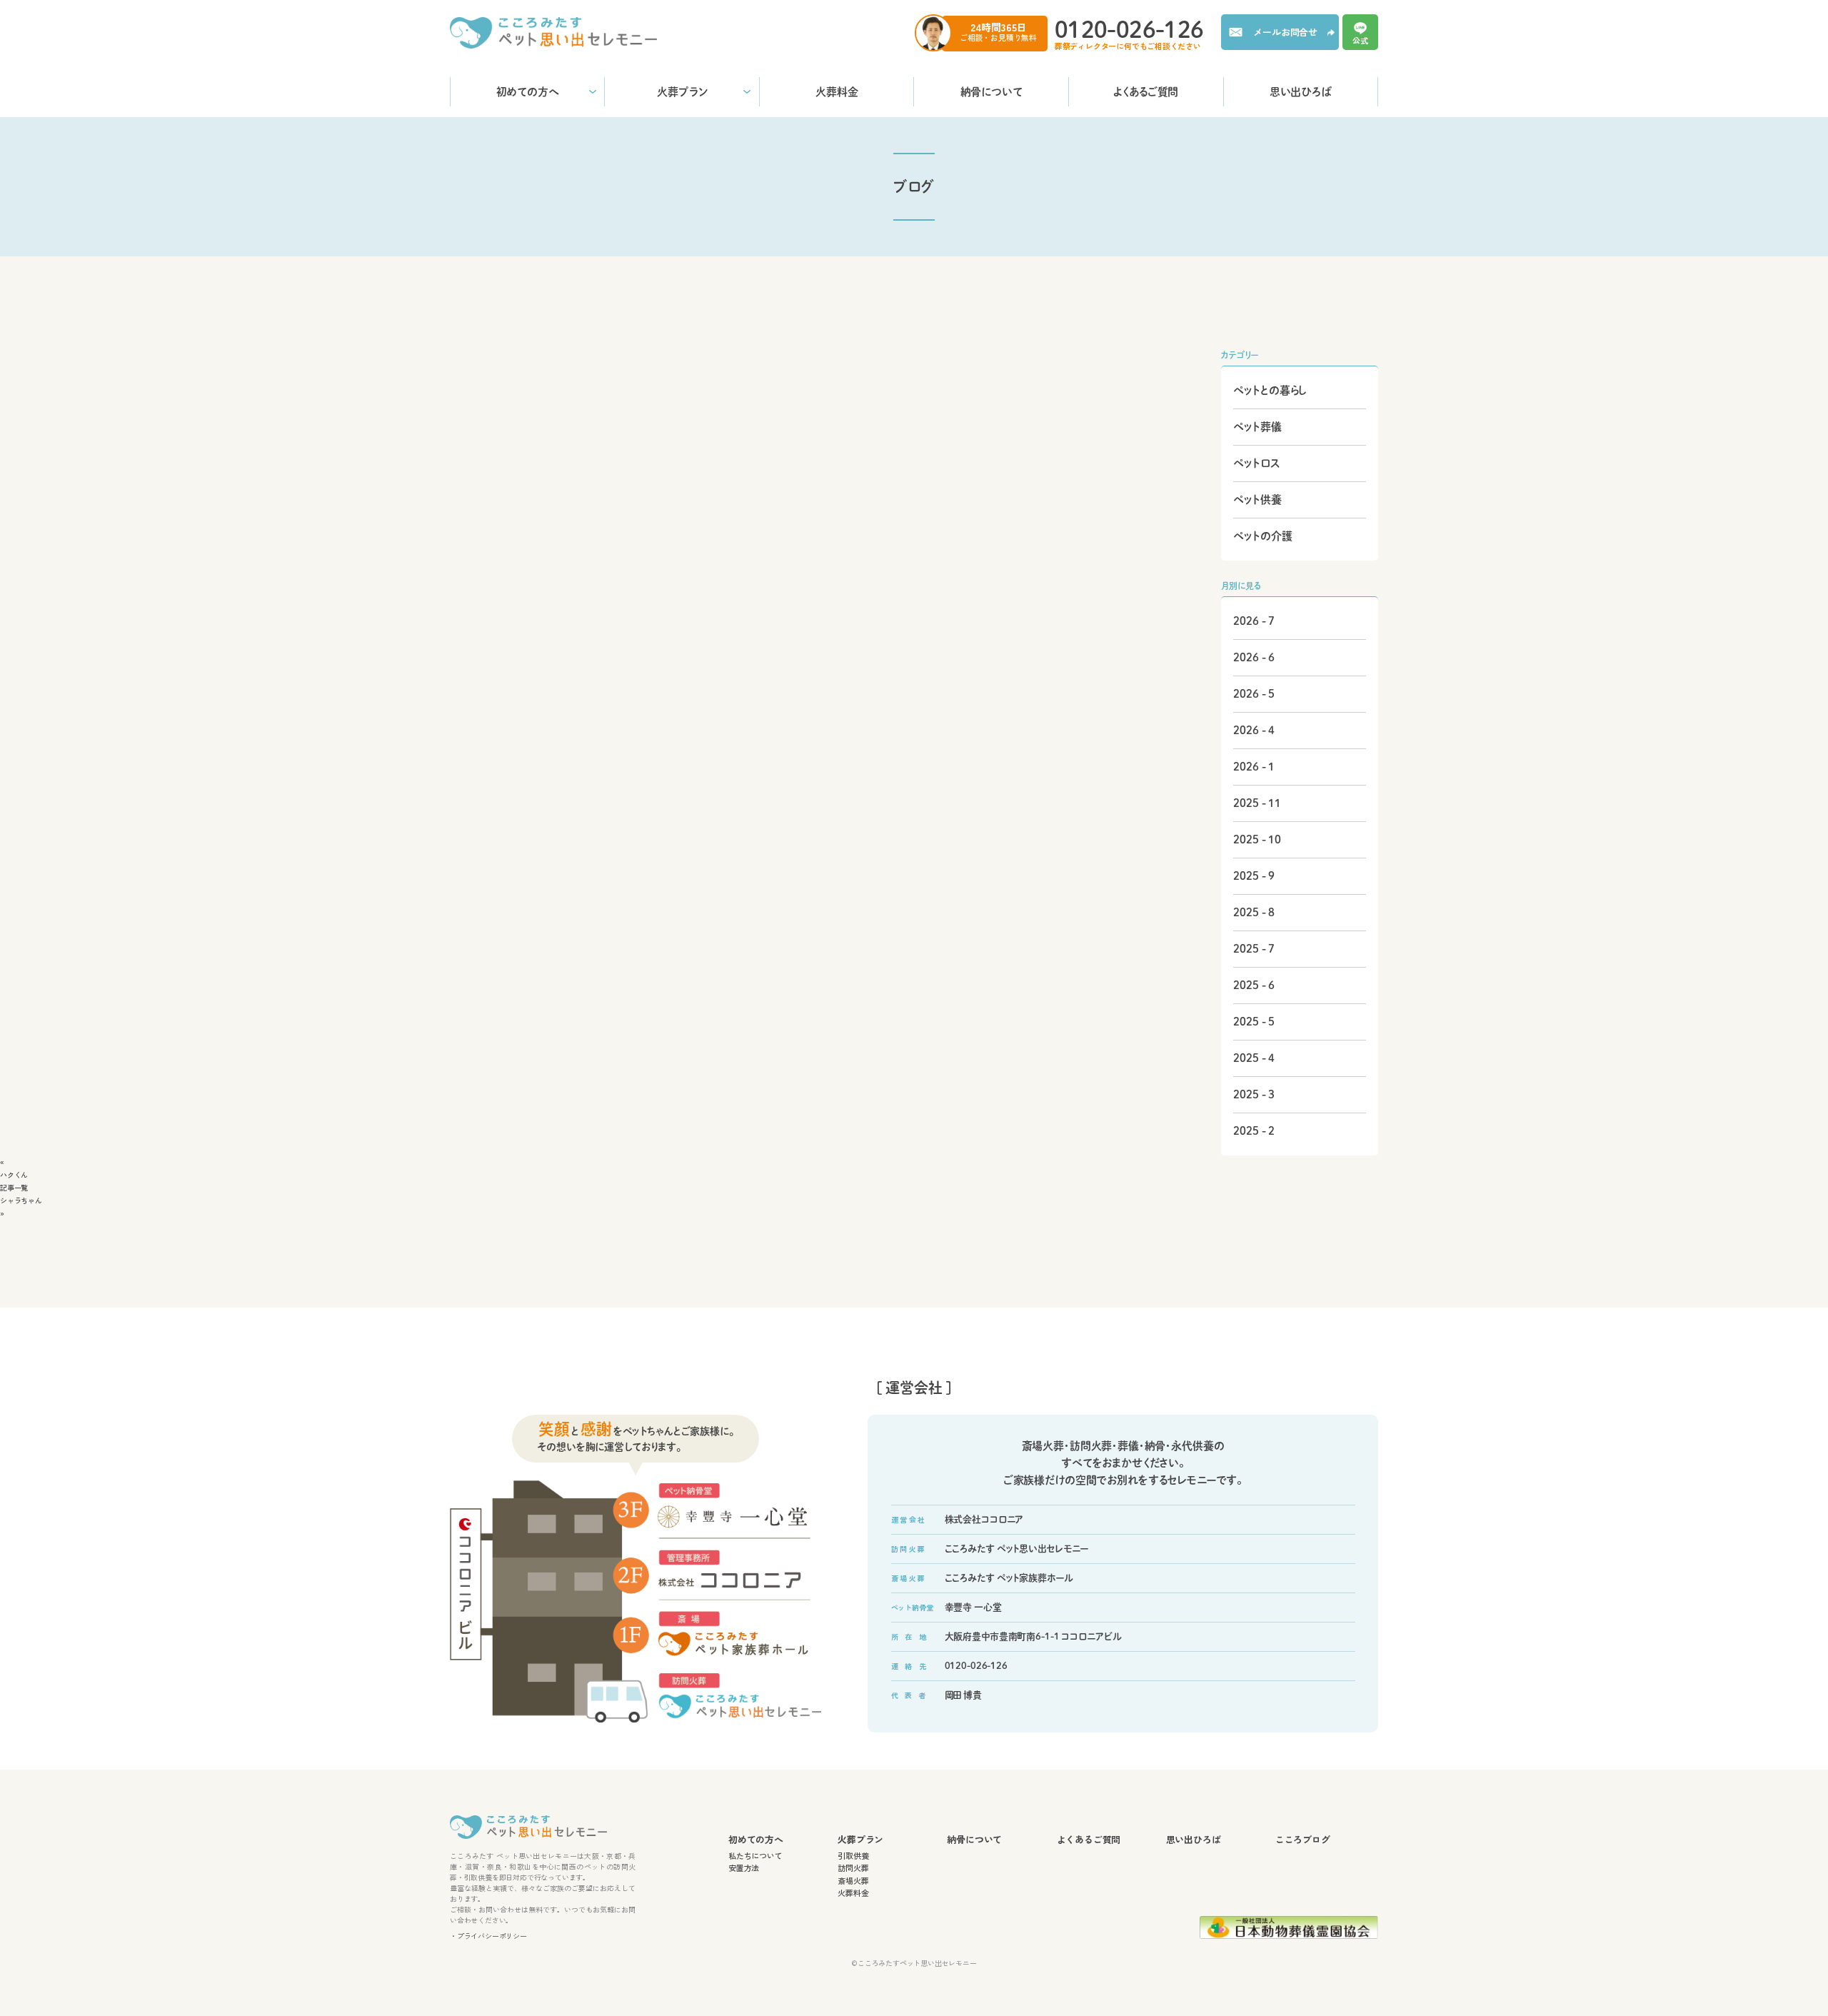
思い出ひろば (1300, 91)
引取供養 (853, 1855)
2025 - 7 (1254, 948)
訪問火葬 (853, 1867)
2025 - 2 (1254, 1130)
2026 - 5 (1254, 693)
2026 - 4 (1254, 730)
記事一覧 (14, 1187)
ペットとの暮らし (1270, 390)
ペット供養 (1257, 499)
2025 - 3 (1254, 1094)
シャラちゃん (21, 1200)
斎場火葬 (853, 1880)
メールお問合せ (1285, 32)
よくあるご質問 (1145, 91)
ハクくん (14, 1174)
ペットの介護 (1262, 536)
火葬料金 (836, 91)
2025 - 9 (1254, 876)
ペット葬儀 (1257, 426)
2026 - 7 (1254, 621)
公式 (1360, 39)
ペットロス (1256, 463)
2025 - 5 (1254, 1021)
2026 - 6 (1254, 657)
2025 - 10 (1257, 839)
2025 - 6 (1254, 985)
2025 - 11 (1257, 803)
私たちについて (755, 1855)
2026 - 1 (1254, 766)
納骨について (991, 91)
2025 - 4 (1254, 1058)
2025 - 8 (1254, 912)
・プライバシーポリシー (488, 1935)
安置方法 (743, 1867)
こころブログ (1302, 1840)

----

WHAT TO WORK ON:
Except for pictures, copy the records above exactly.

EXPECTED ANSWER:
思い出ひろば (1300, 91)
引取供養 (853, 1855)
2025 - 7 (1254, 948)
訪問火葬 (853, 1867)
2025 - 2 (1254, 1130)
2026 - 5 (1254, 693)
2026 - 4 (1254, 730)
記事一覧 (14, 1187)
ペットとの暮らし (1270, 390)
ペット供養 (1257, 499)
2025 - 3 (1254, 1094)
シャラちゃん (21, 1200)
斎場火葬 (853, 1880)
メールお問合せ (1285, 32)
よくあるご質問 (1145, 91)
ハクくん (14, 1174)
ペットの介護 (1262, 536)
火葬料金 (836, 91)
2025 - 9 (1254, 876)
ペット葬儀 (1257, 426)
2026 - 7 (1254, 621)
公式 (1360, 39)
ペットロス (1256, 463)
2025 - 5 (1254, 1021)
2026 - 6 (1254, 657)
2025 - 10 (1257, 839)
2025 - 6 (1254, 985)
2025 - 11 (1257, 803)
私たちについて (755, 1855)
2026 - 1 (1254, 766)
納骨について (991, 91)
2025 - 4 (1254, 1058)
2025 - 8 (1254, 912)
・プライバシーポリシー (488, 1935)
安置方法 (743, 1867)
こころブログ (1302, 1840)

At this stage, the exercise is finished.